*Extracted data*
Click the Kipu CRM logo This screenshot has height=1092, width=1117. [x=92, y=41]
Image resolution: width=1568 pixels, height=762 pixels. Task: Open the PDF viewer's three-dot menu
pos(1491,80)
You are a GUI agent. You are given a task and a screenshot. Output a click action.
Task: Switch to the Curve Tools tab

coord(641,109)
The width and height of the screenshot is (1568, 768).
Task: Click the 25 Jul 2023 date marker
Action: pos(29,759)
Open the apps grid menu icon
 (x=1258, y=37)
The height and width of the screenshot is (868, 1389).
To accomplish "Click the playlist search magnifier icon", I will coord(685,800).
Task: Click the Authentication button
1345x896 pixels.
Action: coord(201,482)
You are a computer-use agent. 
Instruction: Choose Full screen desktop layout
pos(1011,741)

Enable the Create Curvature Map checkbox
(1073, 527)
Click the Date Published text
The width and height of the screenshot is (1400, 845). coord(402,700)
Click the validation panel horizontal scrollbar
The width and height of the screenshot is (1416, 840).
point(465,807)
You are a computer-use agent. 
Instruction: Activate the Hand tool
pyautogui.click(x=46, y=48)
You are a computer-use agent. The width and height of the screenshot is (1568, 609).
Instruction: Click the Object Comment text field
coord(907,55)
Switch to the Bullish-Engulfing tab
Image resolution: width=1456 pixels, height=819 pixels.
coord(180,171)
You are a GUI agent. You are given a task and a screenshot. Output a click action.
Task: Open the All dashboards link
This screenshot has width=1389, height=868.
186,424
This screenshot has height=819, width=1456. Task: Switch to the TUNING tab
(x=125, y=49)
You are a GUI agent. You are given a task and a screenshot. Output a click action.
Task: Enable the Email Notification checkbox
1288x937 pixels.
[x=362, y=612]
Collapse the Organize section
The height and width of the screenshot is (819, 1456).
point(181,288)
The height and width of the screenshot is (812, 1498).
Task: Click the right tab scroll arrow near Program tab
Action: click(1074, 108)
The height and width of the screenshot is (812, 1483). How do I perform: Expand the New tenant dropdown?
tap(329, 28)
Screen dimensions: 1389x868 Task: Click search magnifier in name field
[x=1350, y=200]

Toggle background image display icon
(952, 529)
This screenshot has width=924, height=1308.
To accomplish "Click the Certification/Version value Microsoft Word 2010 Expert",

*Work instruction*
Retype the entries above exactly as they appear.

*Written answer*
Click the Kipu CRM logo This screenshot has height=1092, width=1117. [x=92, y=41]
Image resolution: width=1568 pixels, height=762 pixels. Task: Open the PDF viewer's three-dot menu
pos(1491,80)
You are a GUI agent. You are given a task and a screenshot. Output a click action.
Task: Switch to the Curve Tools tab

coord(641,109)
The width and height of the screenshot is (1568, 768).
Task: Click the 25 Jul 2023 date marker
Action: pos(29,759)
Open the apps grid menu icon
 (x=1258, y=37)
The height and width of the screenshot is (868, 1389).
To accomplish "Click the playlist search magnifier icon", I will coord(685,800).
Task: Click the Authentication button
1345x896 pixels.
Action: coord(201,482)
You are a computer-use agent. 
Instruction: Choose Full screen desktop layout
pos(1011,741)

Enable the Create Curvature Map checkbox
(1073, 527)
Click the Date Published text
The width and height of the screenshot is (1400, 845). coord(402,700)
Click the validation panel horizontal scrollbar
The width and height of the screenshot is (1416, 840).
point(465,807)
You are a computer-use agent. 
Instruction: Activate the Hand tool
pyautogui.click(x=46, y=48)
You are a computer-use agent. The width and height of the screenshot is (1568, 609).
Instruction: Click the Object Comment text field
coord(907,55)
Switch to the Bullish-Engulfing tab
Image resolution: width=1456 pixels, height=819 pixels.
coord(180,171)
You are a GUI agent. You are given a task and a screenshot. Output a click action.
Task: Open the All dashboards link
This screenshot has width=1389, height=868.
186,424
This screenshot has height=819, width=1456. Task: Switch to the TUNING tab
(x=125, y=49)
You are a GUI agent. You are given a task and a screenshot. Output a click action.
Task: Enable the Email Notification checkbox
1288x937 pixels.
[x=362, y=612]
Collapse the Organize section
The height and width of the screenshot is (819, 1456).
point(181,288)
The height and width of the screenshot is (812, 1498).
Task: Click the right tab scroll arrow near Program tab
Action: click(1074, 108)
The height and width of the screenshot is (812, 1483). How do I perform: Expand the New tenant dropdown?
tap(329, 28)
Screen dimensions: 1389x868 Task: Click search magnifier in name field
[x=1350, y=200]

Toggle background image display icon
(952, 529)
This screenshot has width=924, height=1308.
To accomplish "Click the Certification/Version value Microsoft Word 2010 Expert",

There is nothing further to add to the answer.